Crash Data: Essential yet Insufficient

In the United States, crash data is aggregated by the National Highway Traffic Safety Administration (NHTSA). Founded in 1970, the NHTSA is a US federal government agency, belonging to the Department of Transportation. Operational since 1975, its Fatality Analysis Reporting System (FARS) contains data on a census of fatal traffic crashes within the 50 States*.  

What kind of crash data is available via FARS and where does it come from?

FARS data is obtained from documentation already held by the State:
  • Police accident reports
  • State vehicle registration files
  • State driver licensing files
  • State highway department data
  • Vital statistics
  • Death certificates
  • Coroner/medical examiner reports
  • Emergency medical service reports
  • Other state records
Information on over 989,451 motor vehicle fatalities has been collected, based on over 100 different coded data elements. FARS data sets already provide a crucial understanding of characteristics that are part of a crash, including the environment, road, vehicles, motorists, and other vulnerable users.  

Once crash data has been collected, what are the limits of crash data analysis?

FARS road accident data is very useful for identifying accident-prone areas, analyzing the circumstances and determining the causes of crashes. However, they are based exclusively on the analysis of accidents involving a motor vehicle traveling on a roadway normally open to the public, and that results in the death of a person (vehicle occupant or non-occupant) within 30 days. This crash data does not take into account other types of accident: material damage, non-fatal injuries or “near misses”.    

Driving Behavior Data: Additional Mobility Datasets to Prevent Accidents

To analyze road accident statistics more precisely and comprehensively, an array of previously untapped mobility data is now available. Once transformed and contextualized, driving behavior data makes it possible to evaluate risk areas with great precision. Near miss accident : a cyclist is stopped near a car after a harsh braking.  

The challenge

To move from a post-accident vision to a preventive approach based on the analysis of real data on driving behavior.  

The objective

To reduce accidents by identifying “near misses” that involve atypical driving behavior and that, until now, have not been taken into account.  

The principle

Capture data via an on-board GPS unit or smartphone application, which is then enriched, contextualized and analyzed to identify risky behavior:
  • Harsh acceleration
  • Harsh braking
  • Abnormal or risky speed level
  • Excessive or inappropriate speeds for the context

The benefit

Analyzing driving behavior data aggregated across road users reveals near misses (occurrence and intensity of atypical behaviors) and identifies and characterizes risk areas. These insights enable maintenance operations to be anticipated and thus improve road safety. With detailed analysis of aggregated driving behavior, it becomes possible to detect risks even before an accident occurs. And this can save road users’ lives.

Collected data
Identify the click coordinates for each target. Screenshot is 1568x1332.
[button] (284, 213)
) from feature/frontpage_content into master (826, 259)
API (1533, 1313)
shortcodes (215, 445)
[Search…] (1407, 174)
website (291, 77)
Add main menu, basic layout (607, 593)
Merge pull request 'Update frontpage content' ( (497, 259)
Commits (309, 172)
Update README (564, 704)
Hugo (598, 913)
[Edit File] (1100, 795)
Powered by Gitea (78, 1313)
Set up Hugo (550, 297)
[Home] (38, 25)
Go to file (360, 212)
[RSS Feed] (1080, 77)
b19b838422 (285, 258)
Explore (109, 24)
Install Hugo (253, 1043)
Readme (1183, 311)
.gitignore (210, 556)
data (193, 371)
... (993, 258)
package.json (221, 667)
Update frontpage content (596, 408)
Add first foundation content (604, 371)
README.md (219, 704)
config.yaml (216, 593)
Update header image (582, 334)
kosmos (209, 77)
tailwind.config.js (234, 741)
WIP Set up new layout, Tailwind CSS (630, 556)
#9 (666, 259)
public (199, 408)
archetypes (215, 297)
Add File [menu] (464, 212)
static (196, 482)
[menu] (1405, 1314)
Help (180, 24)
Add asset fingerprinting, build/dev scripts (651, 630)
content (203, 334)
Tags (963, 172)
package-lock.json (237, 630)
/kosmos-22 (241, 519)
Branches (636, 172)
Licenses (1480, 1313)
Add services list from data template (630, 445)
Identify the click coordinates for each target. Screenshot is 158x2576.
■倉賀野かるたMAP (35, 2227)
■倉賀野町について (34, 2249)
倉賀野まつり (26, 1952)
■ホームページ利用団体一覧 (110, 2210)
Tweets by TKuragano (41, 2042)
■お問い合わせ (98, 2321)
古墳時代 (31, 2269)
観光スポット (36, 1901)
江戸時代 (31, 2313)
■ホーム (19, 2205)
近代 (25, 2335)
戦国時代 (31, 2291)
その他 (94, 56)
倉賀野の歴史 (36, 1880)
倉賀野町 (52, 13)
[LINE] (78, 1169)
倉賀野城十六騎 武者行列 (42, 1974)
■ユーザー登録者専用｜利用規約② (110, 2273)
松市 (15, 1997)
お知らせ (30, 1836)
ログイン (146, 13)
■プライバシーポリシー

Your instructions
Retype everything in the road safety text from "The principle" down to "road users’ lives.". You won't need the records for this.

Exercise response
The principle

Capture data via an on-board GPS unit or smartphone application, which is then enriched, contextualized and analyzed to identify risky behavior:
  • Harsh acceleration
  • Harsh braking
  • Abnormal or risky speed level
  • Excessive or inappropriate speeds for the context

The benefit

Analyzing driving behavior data aggregated across road users reveals near misses (occurrence and intensity of atypical behaviors) and identifies and characterizes risk areas. These insights enable maintenance operations to be anticipated and thus improve road safety. With detailed analysis of aggregated driving behavior, it becomes possible to detect risks even before an accident occurs. And this can save road users’ lives.